**Exercise requirements**.
Check every line of the data for the string "each" and copy the ones that have it.
■ ■ ■ ■ ■ ■ ■
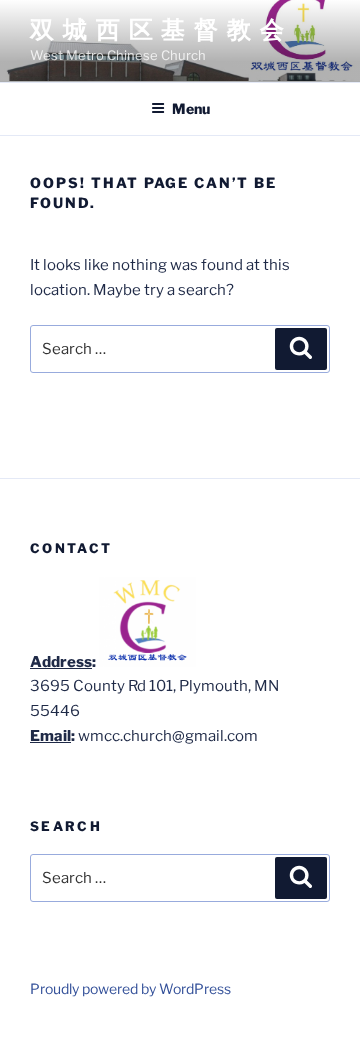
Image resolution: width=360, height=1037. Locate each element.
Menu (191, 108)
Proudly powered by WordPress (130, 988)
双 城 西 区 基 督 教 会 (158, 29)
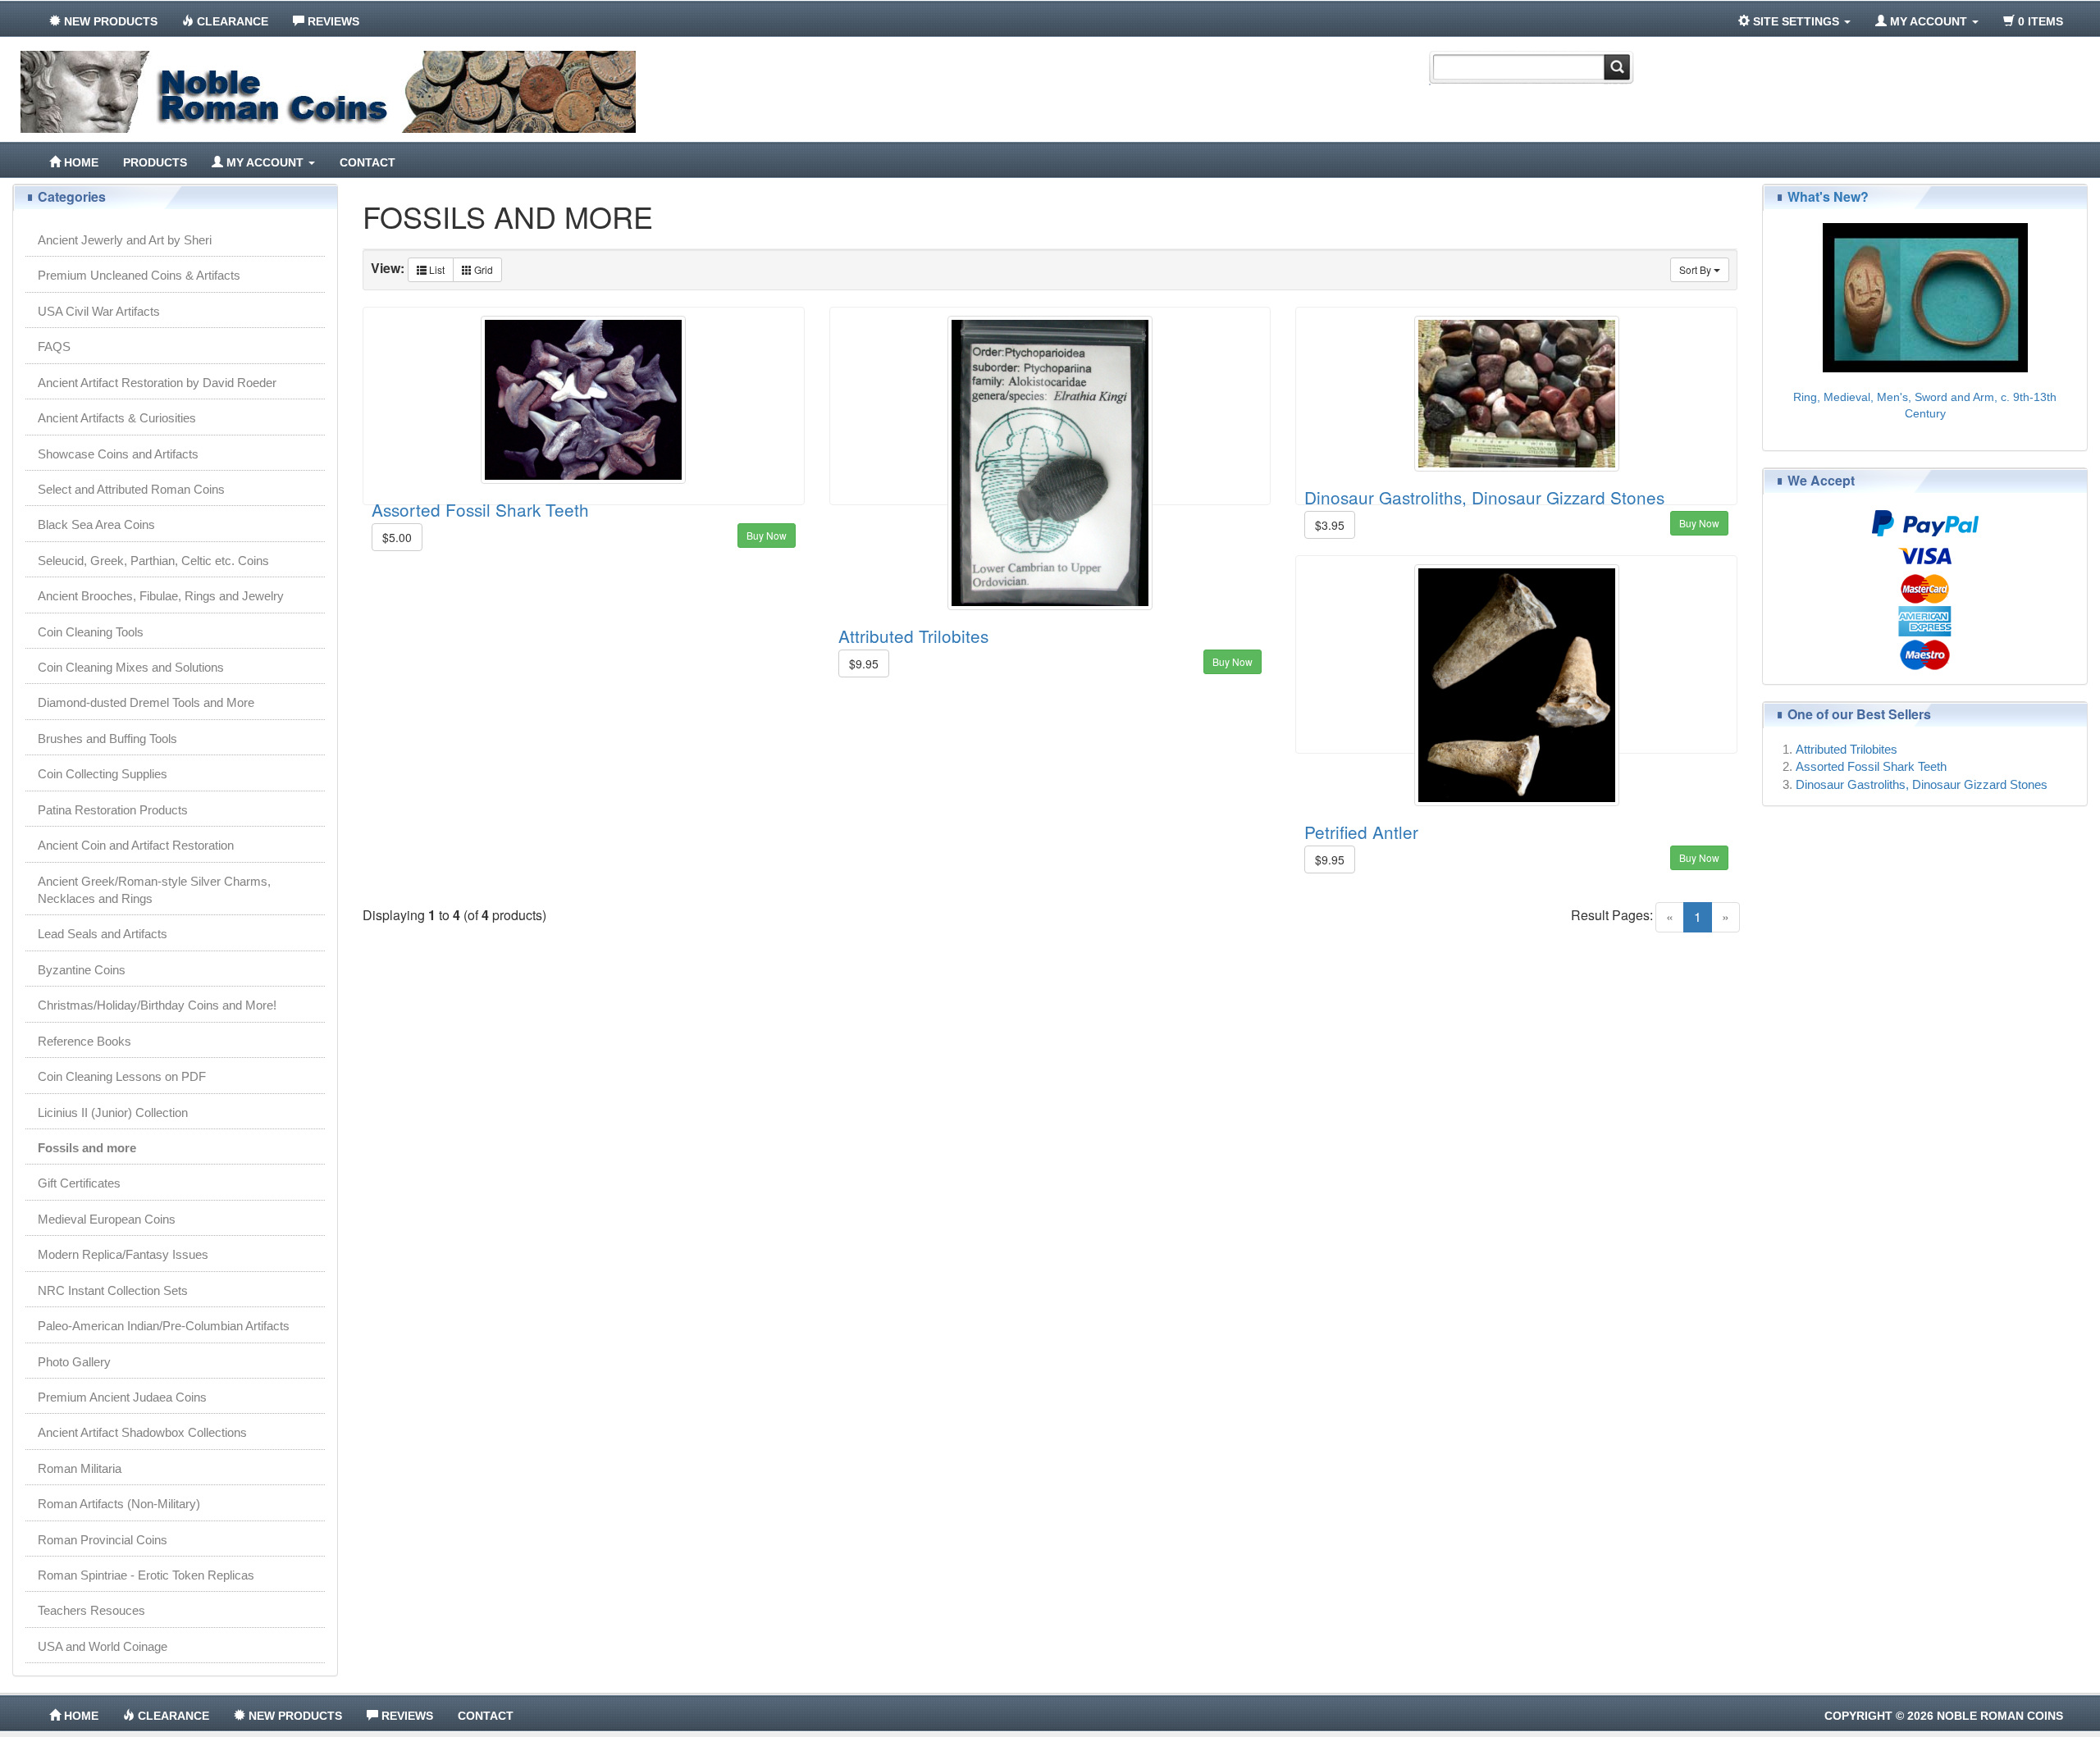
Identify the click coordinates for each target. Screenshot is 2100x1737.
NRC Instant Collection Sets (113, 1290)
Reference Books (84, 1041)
■ ■ ■ ■ ■ ■ ■
**Reply**.
Image resolution: width=360, height=1037. Locate each element.
Identify the click coordinates for each target. Screenshot is 2100x1737.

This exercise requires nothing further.